An ACNC notice of investigation typically includes a request for the provision of a detailed and extensive range of documents and information. The deadline for providing this documentation and information is usually short – a matter of weeks – and the ACNC may refuse to grant an extension. It is prudent to instruct trusted administrative staff, professional advisers or volunteers to begin collating this material immediately, even if the charity’s responsible persons have not yet been able to meet.

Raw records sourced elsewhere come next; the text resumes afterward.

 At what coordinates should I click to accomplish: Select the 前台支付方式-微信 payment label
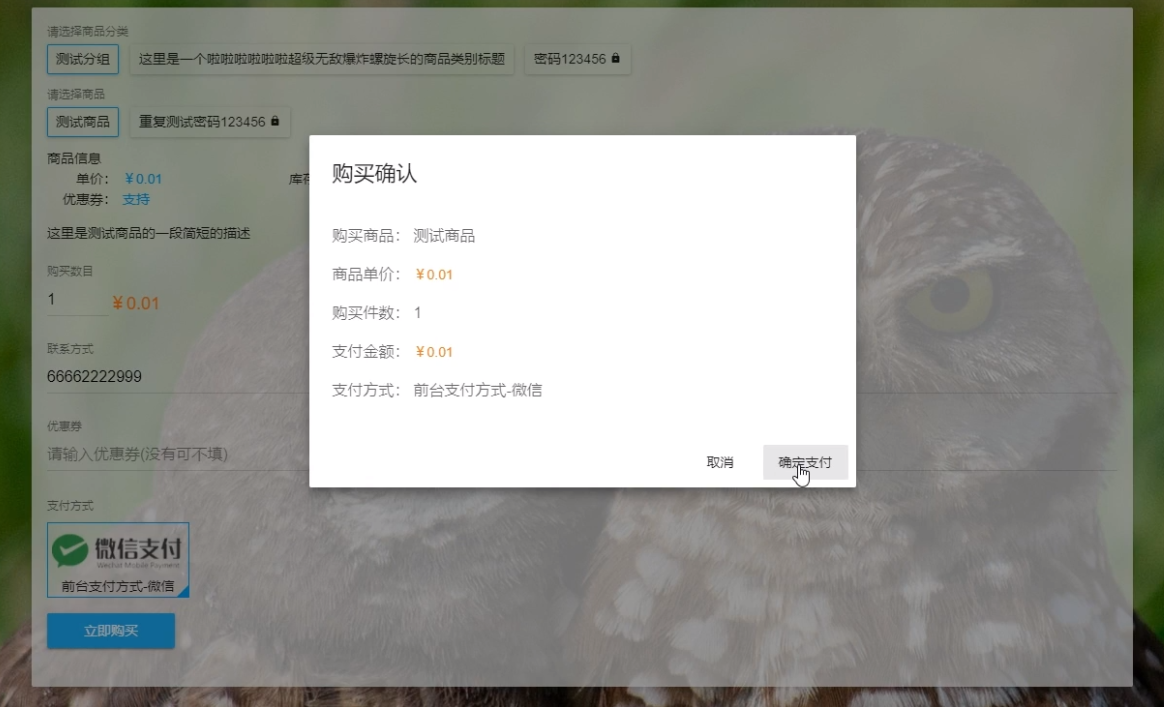118,586
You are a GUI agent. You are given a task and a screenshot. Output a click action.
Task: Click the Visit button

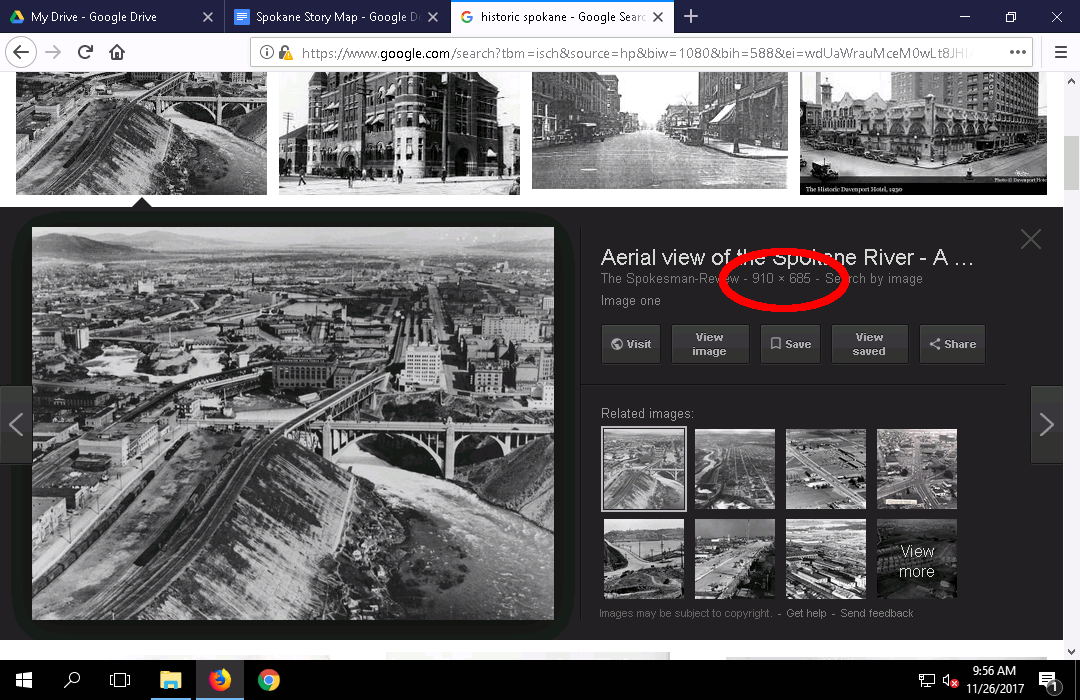tap(631, 344)
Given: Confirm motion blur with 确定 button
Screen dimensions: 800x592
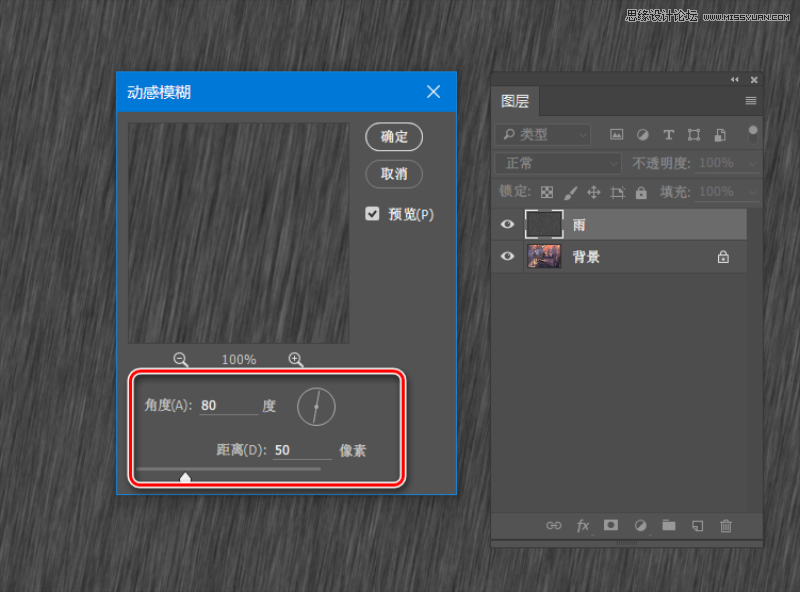Looking at the screenshot, I should pos(393,137).
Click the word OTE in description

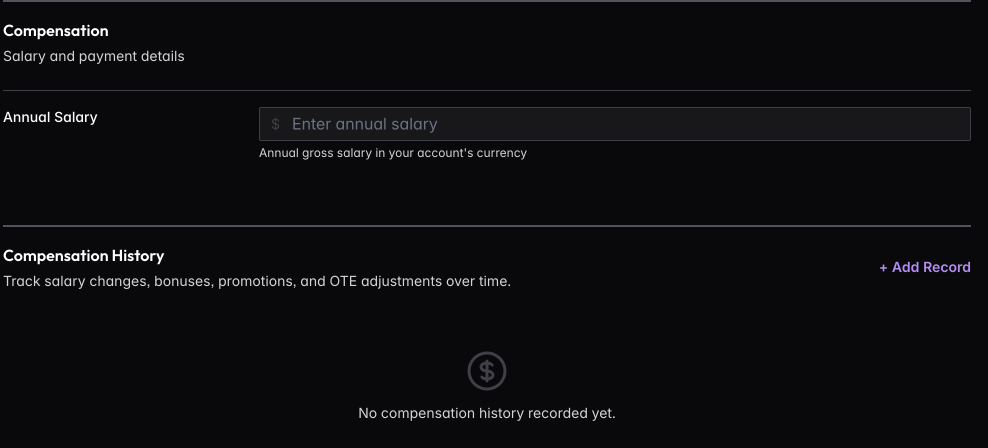point(342,281)
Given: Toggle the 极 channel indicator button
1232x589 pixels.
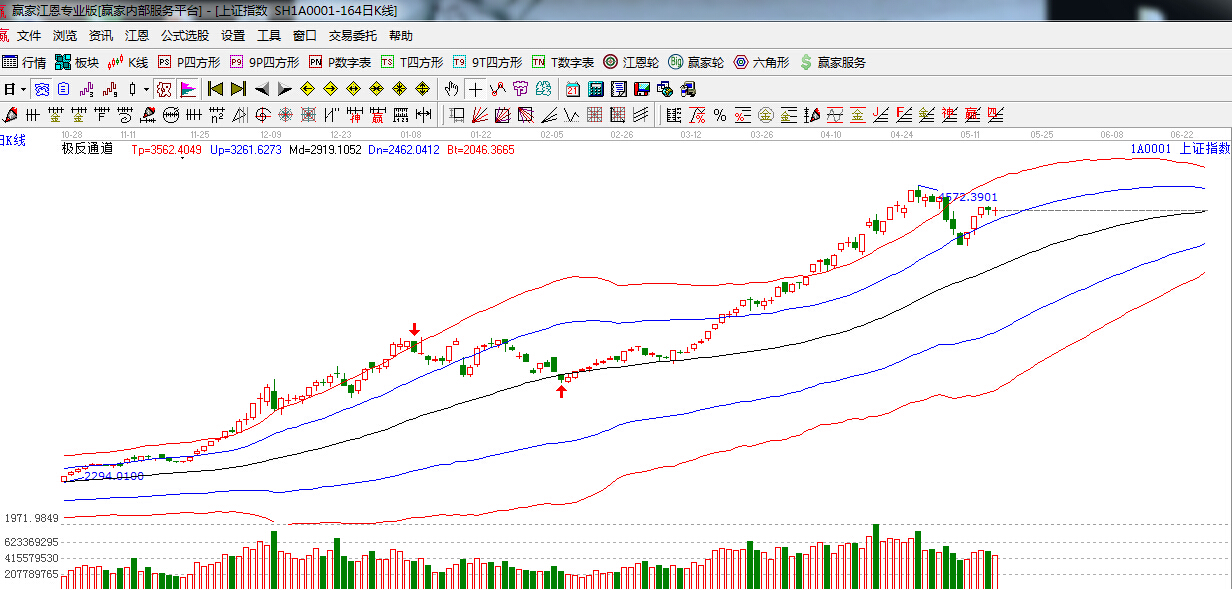Looking at the screenshot, I should (x=164, y=89).
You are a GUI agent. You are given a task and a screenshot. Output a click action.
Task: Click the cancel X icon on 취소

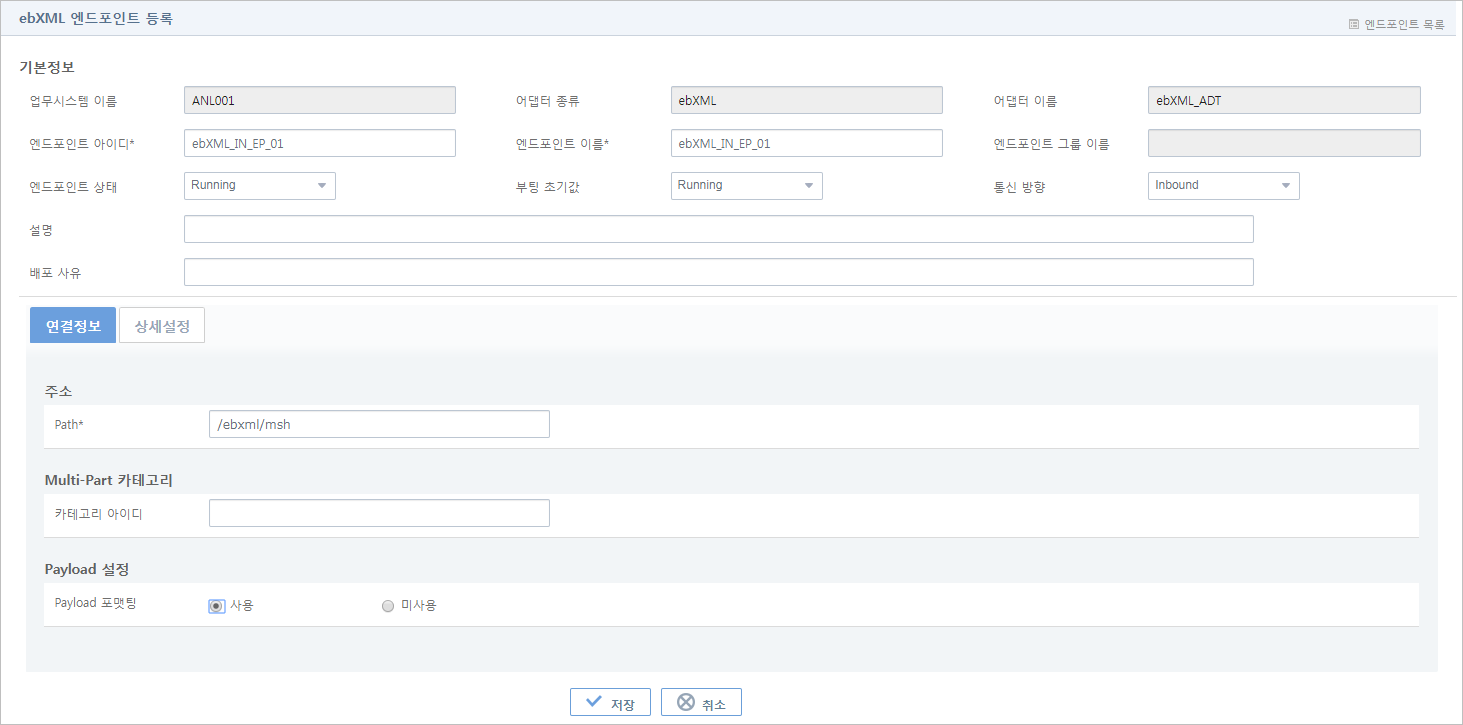(x=685, y=702)
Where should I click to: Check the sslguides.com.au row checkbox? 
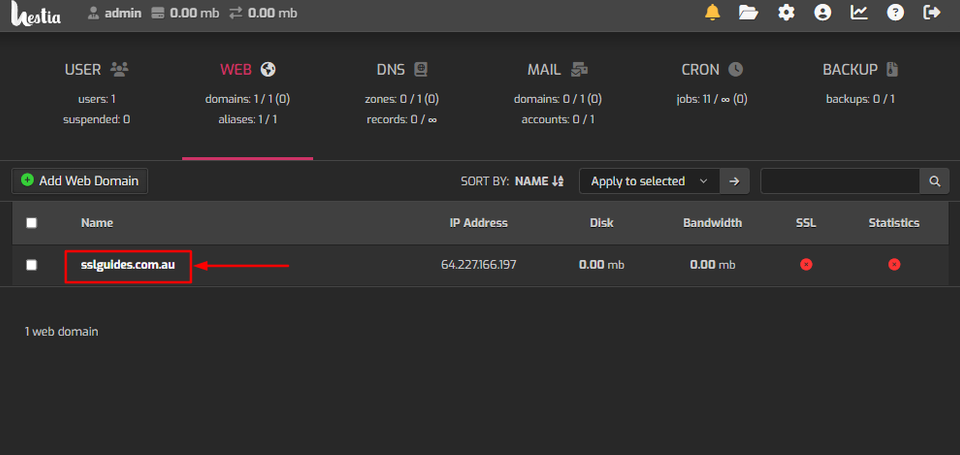(31, 265)
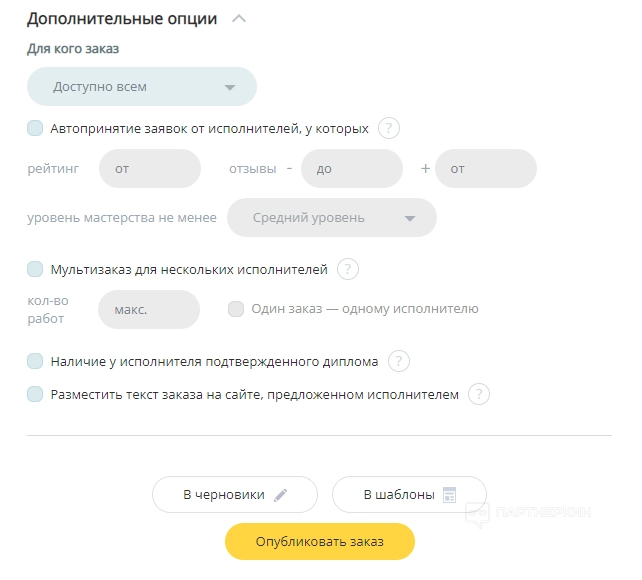Click help icon beside Разместить текст заказа
Viewport: 642px width, 580px height.
pos(479,394)

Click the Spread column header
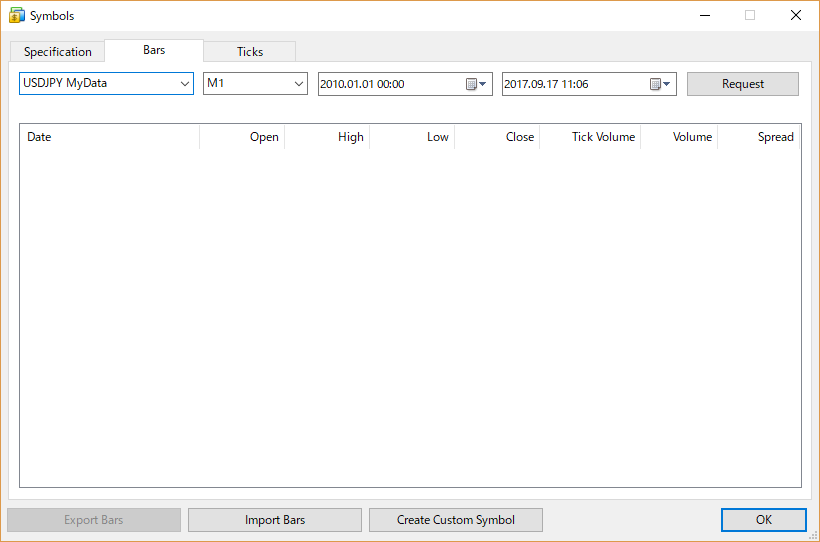click(759, 137)
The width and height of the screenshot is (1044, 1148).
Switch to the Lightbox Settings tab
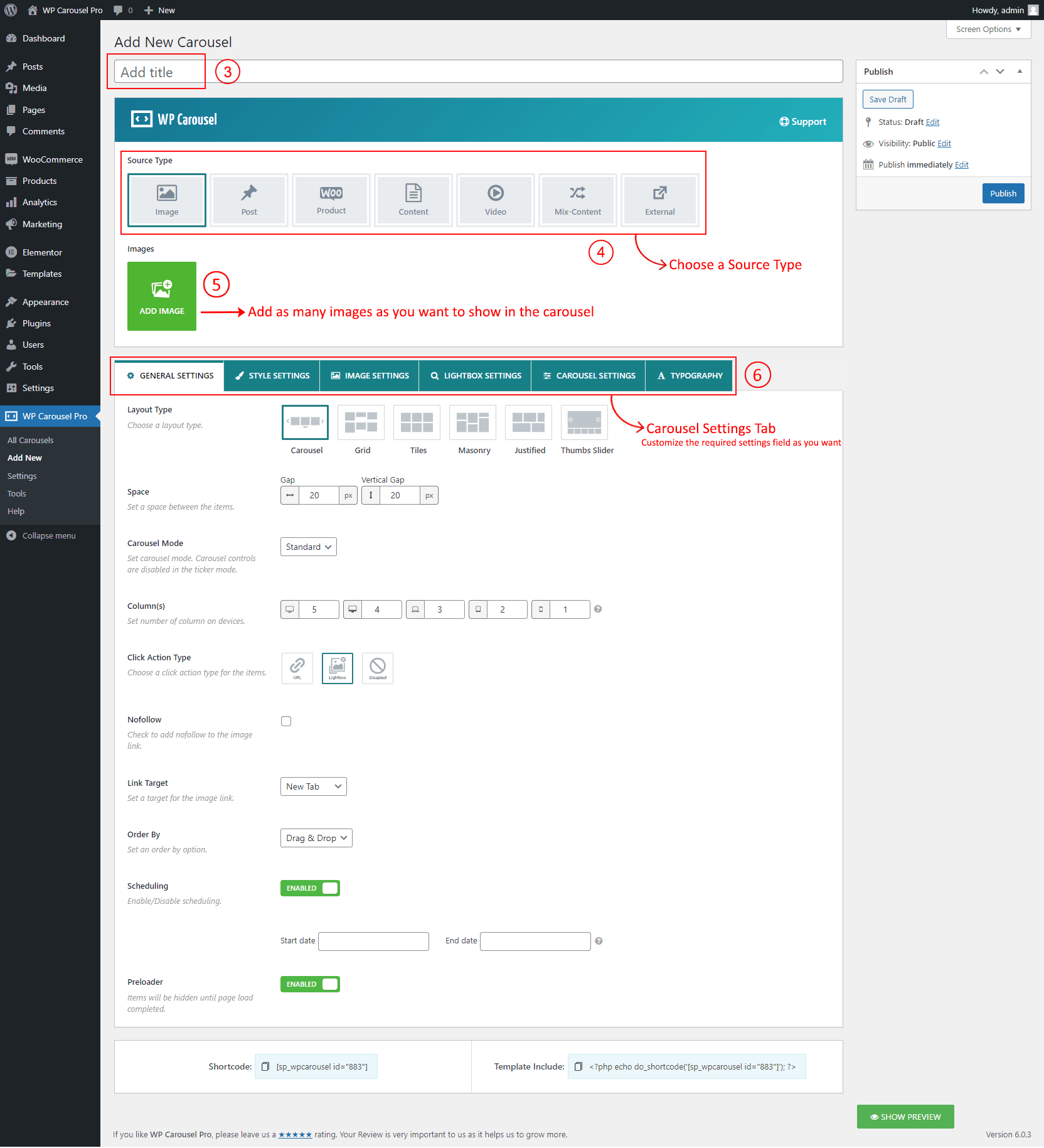point(475,375)
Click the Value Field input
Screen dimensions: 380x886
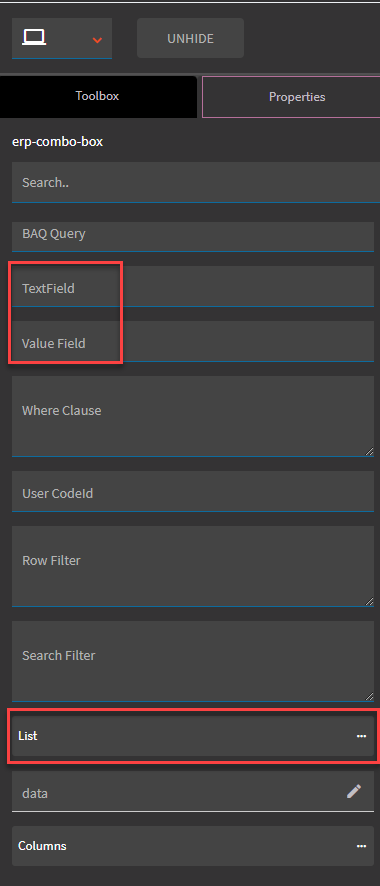[193, 341]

Due to secrecy provisions, there is limited information available about how the ACNC has managed compliance actions in the past. This can create some uncertainty about how the ACNC will respond to a particular compliance matter. One thing is certain, however – ignore the ACNC investigation, obfuscate or fail to cooperate and the ACNC’s response will escalate. It is critical that a charity facing investigation communicates with the ACNC, meets deadlines (or seeks extensions if absolutely necessary) and provides the information sought in a clear and comprehensive format. Don’t put your head in the sand – an ACNC investigation won’t go away if you don’t address it.
Compliance is, in part, a question of context. There is no universal way to apply the Standards. The Standards are, broadly, principles based. This means that each charity must determine how it should apply the principles set out in the Standards in its particular context, including its purpose, size, operations, beneficiaries and other stakeholders. When responding to an ACNC investigation, the charity’s story and context may be critical to explaining conduct that might otherwise appear to be a breach of the Standards.
Most charities that assess their governance and operations closely against the Standards will identify areas for improvement. A prudent charity will proactively make improvements in the course of an investigation. Improvements made can be communicated to the ACNC as part of the response to the investigation, rather than waiting until the ACNC identifies the organisation’s shortcomings and requires them to be addressed.
A lot is at stake in an ACNC investigation. An experienced charity lawyer can assist throughout the process – from understanding the scope of any request for documents and information, to assisting the organisation to articulate and explain its context, identifying areas of non-compliance and recommending improvements. For this reason, it’s important to bring any advisers on board early.
An ACNC compliance investigation usually requires a significant investment in terms of time spent collating documents, reviewing an organisation’s operations and governance and preparing a response. Nothing focuses the collective minds of a charity’s responsible persons and executive team quite like an ACNC investigation. When done well, however, a considered and strategic response to an ACNC investigation will not only mitigate the risk of ACNC compliance action, it will result in improvements to the charity that will ensure its good governance well into the future.